As founder of Intellijoint, a Waterloo-based medical device company, Armen Bakirtzian has first-hand experience with getting a medtech company off the ground. While his company has found its feet in Waterloo, Bakirtzian’s experience taught him that businesses looking to commercialize a product in medtech could benefit from cluster-specific support, mentorship and collaboration.

“(The hub) is an important initiative to us because there are a lot of challenges that [medtech] companies have to go through as they graduate from startup to scale-up,” Bakirtzian told the Waterloo Region Record.

The first cohort of tenants at MIX include Bakirtzian’s company, as well as Penta Medical, Vena Medical and Bloom Care Solutions, which are all Waterloo-based med-tech companies. Together, they have about 100 employees.

Bakirtzian hopes MIX will become a space where med-tech developers, health professionals, investors and other tech experts can collaborate and spark further innovation in the field. Situated in the same building as Christie Digital, a global tech company, MIX will also function as a workspace for health care professionals and smaller med-tech companies to collaborate.

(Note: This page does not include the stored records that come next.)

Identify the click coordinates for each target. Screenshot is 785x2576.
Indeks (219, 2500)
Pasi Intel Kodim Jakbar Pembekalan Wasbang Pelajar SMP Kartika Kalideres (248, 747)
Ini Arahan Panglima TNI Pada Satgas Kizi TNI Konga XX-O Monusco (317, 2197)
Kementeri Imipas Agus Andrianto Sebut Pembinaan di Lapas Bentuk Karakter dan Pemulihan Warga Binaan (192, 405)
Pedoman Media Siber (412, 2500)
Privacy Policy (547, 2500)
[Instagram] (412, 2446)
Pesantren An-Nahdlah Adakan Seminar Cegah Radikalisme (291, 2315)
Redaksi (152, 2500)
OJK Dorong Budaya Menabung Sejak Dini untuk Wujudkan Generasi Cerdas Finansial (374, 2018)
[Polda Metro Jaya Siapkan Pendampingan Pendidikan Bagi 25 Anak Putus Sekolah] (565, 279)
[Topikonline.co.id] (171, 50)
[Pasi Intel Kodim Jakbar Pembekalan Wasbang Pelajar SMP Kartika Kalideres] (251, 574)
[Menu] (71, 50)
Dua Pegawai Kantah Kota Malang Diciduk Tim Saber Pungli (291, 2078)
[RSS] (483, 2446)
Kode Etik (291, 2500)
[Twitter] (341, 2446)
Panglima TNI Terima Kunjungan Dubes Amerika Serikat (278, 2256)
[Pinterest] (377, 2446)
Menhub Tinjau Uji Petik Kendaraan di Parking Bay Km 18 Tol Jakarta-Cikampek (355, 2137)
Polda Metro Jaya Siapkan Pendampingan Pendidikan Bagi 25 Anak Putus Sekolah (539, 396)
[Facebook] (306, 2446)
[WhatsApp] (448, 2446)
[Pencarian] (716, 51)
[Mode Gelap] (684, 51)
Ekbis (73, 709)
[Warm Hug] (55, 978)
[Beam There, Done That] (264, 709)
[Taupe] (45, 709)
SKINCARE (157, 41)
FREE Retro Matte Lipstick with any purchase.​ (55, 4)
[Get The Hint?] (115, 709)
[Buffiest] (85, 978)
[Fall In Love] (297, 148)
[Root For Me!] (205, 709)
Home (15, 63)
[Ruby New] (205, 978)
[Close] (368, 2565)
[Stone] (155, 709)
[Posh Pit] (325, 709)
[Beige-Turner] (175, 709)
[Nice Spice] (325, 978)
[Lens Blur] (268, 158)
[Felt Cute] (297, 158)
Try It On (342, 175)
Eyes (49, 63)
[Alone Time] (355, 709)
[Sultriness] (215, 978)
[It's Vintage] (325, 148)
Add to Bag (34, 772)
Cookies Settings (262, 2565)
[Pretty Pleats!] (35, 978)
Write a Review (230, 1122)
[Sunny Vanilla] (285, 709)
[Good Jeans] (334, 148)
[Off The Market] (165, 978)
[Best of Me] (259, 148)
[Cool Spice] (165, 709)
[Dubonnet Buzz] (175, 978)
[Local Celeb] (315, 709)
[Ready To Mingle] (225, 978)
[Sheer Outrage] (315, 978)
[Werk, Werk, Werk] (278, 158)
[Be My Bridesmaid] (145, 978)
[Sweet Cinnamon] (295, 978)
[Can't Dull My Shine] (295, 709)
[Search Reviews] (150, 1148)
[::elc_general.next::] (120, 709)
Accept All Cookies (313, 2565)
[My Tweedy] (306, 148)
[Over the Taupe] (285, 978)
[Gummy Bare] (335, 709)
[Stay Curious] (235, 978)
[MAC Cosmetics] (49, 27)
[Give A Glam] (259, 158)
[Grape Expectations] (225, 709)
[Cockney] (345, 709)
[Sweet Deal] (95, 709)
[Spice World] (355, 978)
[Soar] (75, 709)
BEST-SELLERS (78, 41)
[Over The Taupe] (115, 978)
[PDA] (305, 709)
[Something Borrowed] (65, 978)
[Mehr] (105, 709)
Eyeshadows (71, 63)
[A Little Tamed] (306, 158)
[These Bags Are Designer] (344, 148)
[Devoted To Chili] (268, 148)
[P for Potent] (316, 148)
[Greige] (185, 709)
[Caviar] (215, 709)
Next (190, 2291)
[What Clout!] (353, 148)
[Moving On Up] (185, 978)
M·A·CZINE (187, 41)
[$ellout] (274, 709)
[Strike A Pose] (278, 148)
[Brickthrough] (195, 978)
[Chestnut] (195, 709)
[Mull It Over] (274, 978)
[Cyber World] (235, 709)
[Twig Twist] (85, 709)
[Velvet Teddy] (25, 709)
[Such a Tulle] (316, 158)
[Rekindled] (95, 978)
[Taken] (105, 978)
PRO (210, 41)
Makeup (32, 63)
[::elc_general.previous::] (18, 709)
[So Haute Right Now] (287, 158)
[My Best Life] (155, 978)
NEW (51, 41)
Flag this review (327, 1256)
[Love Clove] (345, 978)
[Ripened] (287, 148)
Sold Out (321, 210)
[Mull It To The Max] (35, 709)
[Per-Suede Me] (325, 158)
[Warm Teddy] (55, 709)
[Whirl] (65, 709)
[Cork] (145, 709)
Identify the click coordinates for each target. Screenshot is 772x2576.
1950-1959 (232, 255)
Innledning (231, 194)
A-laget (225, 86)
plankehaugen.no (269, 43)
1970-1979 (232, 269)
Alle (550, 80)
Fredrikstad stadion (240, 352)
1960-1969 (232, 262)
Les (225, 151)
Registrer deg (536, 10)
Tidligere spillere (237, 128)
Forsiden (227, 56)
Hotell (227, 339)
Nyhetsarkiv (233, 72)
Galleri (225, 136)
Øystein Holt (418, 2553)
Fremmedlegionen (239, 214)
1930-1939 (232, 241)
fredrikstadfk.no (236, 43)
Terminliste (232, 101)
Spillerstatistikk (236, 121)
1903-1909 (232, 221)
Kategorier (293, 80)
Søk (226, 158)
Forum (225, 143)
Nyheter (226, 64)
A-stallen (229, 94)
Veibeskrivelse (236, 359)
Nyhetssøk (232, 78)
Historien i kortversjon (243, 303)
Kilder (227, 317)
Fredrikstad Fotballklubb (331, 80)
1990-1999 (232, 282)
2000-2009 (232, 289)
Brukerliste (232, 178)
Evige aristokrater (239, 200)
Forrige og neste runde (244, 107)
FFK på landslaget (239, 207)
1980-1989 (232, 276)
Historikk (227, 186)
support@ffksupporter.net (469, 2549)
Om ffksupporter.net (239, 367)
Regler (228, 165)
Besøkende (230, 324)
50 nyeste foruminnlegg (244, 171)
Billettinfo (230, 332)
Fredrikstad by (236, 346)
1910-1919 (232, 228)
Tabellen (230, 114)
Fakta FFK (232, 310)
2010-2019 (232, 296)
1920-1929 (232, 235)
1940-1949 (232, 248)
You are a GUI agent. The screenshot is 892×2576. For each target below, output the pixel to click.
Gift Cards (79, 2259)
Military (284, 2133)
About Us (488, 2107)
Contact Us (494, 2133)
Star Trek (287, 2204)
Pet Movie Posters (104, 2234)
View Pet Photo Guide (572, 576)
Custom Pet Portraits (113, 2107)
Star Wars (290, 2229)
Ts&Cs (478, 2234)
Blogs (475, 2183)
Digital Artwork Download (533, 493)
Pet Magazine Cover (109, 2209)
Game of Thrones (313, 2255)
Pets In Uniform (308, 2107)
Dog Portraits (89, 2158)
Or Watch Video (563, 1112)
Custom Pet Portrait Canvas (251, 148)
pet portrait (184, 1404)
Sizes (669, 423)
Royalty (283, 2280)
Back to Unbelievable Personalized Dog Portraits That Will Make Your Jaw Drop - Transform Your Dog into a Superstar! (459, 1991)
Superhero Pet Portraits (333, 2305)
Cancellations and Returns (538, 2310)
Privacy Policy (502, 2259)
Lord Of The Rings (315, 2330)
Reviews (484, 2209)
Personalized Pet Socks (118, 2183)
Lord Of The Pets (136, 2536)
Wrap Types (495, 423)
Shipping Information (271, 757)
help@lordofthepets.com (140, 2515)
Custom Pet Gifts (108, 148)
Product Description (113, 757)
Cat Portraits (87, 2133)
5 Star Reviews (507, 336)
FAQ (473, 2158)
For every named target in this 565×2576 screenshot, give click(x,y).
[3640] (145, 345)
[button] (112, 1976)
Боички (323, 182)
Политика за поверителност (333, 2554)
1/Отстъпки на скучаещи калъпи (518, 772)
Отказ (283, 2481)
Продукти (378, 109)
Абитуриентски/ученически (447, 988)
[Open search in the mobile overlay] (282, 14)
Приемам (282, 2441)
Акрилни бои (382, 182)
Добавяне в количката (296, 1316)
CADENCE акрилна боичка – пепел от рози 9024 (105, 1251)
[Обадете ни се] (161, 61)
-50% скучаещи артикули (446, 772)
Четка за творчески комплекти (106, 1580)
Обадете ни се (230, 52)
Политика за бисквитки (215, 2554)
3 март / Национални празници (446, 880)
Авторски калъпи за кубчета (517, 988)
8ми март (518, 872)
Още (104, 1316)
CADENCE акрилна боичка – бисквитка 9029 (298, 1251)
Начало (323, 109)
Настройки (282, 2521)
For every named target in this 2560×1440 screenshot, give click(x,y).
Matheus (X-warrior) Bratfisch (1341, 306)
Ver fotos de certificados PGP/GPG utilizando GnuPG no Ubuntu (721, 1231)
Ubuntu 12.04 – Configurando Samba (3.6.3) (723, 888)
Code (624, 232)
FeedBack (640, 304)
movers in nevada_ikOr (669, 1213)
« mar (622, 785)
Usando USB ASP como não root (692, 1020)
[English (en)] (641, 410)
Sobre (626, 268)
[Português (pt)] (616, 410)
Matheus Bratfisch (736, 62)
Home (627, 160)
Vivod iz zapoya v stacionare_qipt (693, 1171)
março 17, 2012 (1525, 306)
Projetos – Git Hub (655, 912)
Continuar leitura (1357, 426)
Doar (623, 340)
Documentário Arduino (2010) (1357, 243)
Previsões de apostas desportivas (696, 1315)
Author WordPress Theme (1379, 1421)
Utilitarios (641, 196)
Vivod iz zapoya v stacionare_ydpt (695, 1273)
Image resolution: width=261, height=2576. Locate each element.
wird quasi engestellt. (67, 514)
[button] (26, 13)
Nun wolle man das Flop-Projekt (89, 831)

This isn’t the first time that Waterloo’s entrepreneurs have taken the initiative to build a more innovative and collaborative community. Communitech, now a world-renowned tech hub, was founded when local tech leaders realized that someone needed to advocate for the sort of environment that would help Waterloo-based companies grow to become globally competitive, world-class and profitable.

More recently, when Miovision founder Kurtis McBride realized that the unique needs of growing internet-of-things (IoT) companies required an equally unique space, he created Catalyst137. His facility is now billed as the world’s largest IoT manufacturing space, provides access to numerous services tailored to IoT companies and can claim Toyota and BorgWarner as tenants.